Based on all of the above, the court finds that Provident has not met its burden of showing that its decision to deny STD benefits is supported by substantial evidence.
Ms. Smith's Claim for Long Term Disability Benefits
The court agrees with the Defendants that Ms. Smith's request for long term disability ("LTD") benefits cannot be sustained. Nothing in the record addresses whether Ms. Smith is eligible for LTD benefits. The issue is not properly before the court because Ms. Smith did not exhaust her administrative remedies. Accordingly, that claim is dismissed without prejudice.
ORDER
For the foregoing reasons, the court ORDERS as follows:
1. Defendants' Motion for Judgment on the Administrative Record or, in the Alternative, Summary Judgment, is DENIED.
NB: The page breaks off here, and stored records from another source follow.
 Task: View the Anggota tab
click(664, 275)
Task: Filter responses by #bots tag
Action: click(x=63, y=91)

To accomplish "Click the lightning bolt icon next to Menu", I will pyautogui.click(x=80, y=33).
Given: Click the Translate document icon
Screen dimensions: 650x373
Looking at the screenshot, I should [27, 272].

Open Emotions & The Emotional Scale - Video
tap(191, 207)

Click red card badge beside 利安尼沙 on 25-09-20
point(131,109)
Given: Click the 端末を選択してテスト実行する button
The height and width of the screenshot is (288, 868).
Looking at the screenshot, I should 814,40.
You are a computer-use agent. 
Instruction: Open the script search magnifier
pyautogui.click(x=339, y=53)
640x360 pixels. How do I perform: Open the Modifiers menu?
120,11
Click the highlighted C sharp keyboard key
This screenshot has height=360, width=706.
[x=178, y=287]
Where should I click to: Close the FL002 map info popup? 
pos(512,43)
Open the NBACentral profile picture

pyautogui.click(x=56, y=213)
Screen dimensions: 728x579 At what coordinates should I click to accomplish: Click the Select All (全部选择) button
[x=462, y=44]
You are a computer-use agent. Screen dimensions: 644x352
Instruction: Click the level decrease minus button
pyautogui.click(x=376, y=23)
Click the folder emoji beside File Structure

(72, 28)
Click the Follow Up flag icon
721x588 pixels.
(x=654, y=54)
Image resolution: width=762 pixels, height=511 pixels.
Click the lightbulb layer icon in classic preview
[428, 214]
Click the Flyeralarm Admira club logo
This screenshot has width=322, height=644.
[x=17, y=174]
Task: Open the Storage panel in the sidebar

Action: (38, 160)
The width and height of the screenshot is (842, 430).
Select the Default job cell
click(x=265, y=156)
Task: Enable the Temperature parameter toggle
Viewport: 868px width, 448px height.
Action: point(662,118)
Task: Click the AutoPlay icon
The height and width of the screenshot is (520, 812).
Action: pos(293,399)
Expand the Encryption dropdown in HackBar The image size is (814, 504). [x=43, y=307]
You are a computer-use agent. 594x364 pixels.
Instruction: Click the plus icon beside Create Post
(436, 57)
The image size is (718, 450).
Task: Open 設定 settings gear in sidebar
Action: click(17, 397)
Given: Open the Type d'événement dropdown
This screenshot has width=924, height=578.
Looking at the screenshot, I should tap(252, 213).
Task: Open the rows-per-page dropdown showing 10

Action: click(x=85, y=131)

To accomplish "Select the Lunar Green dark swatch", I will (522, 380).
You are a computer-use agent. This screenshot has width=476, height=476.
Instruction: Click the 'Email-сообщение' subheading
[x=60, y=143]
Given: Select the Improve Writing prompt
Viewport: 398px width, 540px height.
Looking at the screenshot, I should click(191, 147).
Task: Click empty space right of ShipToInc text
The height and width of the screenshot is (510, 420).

2. Plaintiff's Motion for Summary Judgment is GRANTED IN PART and DENIED IN PART. Specifically:
a. The court makes its determination based on the administrative record, rather than under the summary judgment standard;
b. The decision to deny Ms. Smith's claim for short-term disability benefits was arbitrary and capricious and Provident is ordered to pay Ms. Smith the benefits owed under the STD Policy;
c. Ms. Smith's claim for LTD benefits is dismissed without prejudice.
d. Ms. Smith's claims against Defendants AECOM Technology Corporation and AECOM Technology Corporation Disability Plan are dismissed.
3. If Ms. Smith wishes to renew her claim for attorney's fees and costs, she must file such a motion within twenty-one days of the date of this Order.